Classic Taper
Individual hairstyle matching for each client based on an analysis of shape, proportions, and practical experience at the chair
The result and the process
What you'll learn
How to create an asymmetrical parting that takes into account natural waves and the direction of the hair.
How to reduce the volume above the mastoid process to make the head appear narrower.
How to create a taper using a router with the predictable descending method.
How to work with your hair’s natural curl to strengthen it, rather than fighting it.
Why is it a good idea to trim the edges with scissors before finishing with a trimmer?
How to make informed technical decisions based on the client's anatomy.
The Classic Taper is a classic men’s haircut that, in this course, serves as a tool for effectively managing the hairstyle of a client who is growing out their hair. Instead of formulaic layering, the course demonstrates how to create a clean, functional shape that controls regrowth and allows for less frequent salon visits—without looking “messy” after a few weeks.
Andrzej Janusz guides you through the entire process as a series of deliberate decisions, rather than simply following a template. From analyzing the shape of the head, through an asymmetrical parting that takes into account natural waves and the direction of the part, all the way to working with scissors over the comb and creating transitions with the clippers.
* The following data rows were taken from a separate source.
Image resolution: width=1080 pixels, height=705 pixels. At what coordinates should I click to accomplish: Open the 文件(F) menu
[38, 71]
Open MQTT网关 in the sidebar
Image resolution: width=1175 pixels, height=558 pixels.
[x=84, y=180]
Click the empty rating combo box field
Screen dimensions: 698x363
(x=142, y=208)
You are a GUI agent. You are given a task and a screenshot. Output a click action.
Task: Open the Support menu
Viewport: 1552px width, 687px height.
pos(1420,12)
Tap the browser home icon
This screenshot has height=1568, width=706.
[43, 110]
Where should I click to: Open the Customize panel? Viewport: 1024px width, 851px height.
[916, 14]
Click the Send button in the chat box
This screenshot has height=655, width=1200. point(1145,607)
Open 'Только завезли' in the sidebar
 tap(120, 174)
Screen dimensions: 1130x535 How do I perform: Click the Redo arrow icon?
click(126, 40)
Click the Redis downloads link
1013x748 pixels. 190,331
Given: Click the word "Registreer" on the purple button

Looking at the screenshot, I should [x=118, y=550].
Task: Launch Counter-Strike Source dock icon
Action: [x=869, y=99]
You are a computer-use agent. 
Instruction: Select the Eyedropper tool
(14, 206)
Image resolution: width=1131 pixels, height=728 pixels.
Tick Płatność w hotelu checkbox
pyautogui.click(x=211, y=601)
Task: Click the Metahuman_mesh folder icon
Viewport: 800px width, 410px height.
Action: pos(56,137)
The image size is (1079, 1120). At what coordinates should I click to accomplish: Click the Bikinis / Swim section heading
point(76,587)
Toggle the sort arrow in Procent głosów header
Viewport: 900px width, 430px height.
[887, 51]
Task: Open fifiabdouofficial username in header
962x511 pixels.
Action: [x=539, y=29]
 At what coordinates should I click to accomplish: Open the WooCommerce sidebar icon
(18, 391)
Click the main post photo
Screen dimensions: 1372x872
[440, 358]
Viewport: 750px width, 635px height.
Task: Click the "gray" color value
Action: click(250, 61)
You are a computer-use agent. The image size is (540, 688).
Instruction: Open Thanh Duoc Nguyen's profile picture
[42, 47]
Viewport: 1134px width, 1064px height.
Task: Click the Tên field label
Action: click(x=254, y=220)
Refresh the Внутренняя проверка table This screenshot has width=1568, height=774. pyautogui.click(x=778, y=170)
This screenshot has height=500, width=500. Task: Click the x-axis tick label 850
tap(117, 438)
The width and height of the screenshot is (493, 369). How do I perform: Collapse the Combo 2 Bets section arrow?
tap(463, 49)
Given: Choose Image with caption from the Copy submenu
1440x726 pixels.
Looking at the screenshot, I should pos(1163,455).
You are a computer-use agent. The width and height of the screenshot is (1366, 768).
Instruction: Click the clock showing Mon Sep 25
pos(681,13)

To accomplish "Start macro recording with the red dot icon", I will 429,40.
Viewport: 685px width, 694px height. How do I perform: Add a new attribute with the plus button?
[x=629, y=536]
The course teaches how to listen to the hair and the client’s anatomy so that every technical decision—from the angle of the fingers to the movement of the wrist—is based on observation, not habit.
In this course, you'll learn:
- An asymmetrical haircut that takes into account the natural texture of the hair and the desired style (messy slickback)
- How to reduce volume above the mastoid process to visually narrow the head and create a clean profile
- A standard descending method for creating a taper with clippers—starting with a 3 mm attachment and finishing with a trimmer
- Why should you first outline the shape with scissors and then finish it with a trimmer for greater precision and cleaner lines?
- Working with natural hair texture – how to make the most of it and enhance it, rather than fighting it during haircuts and diffuser styling
- Body mechanics when using a clipper – when the movement originates from the shoulder, when from the elbow, and when the movement of the wrist itself is key
After this course, you’ll start to view the taper not as an end in itself, but as a deliberate tool for sculpting a shape that works in harmony with the head’s anatomy and the natural direction of the hair. This is material for hairdressers who want to stop following formulas and start making sound technical decisions, creating haircuts that look good not only on the day of the appointment but also as the hair grows out over the following weeks.
What's inside
Full access to the course
Asymmetry in the distribution for yaw control
"The turn builds up at this point, so we need a little more length on the right side."
Controlling the curl of the hair by bending the fingers
"The more we curl it, the more the hair will curl after it's cut."
Weight reduction at the convex point
"We're currently at the highest point here. We simply want to reduce it along this section."
An asymmetrical cut for visual symmetry
"I don't care about cutting my hair symmetrically. I want to achieve a symmetrical look."
A predictable tapered descent method
"The step-down method with overlays always gives us a predictable result. So I recommend it."
Ergonomics of using a clipper
"The higher the trimmer I use, the more the motion comes from the shoulder, then the elbow, and finally the wrist."
Work sequence - cutting out the outline with scissors
"I recommend that you try this: start by tracing the outlines with scissors."
Adding a personalized design element
"I decided to add a small design element that will really highlight the style of our model."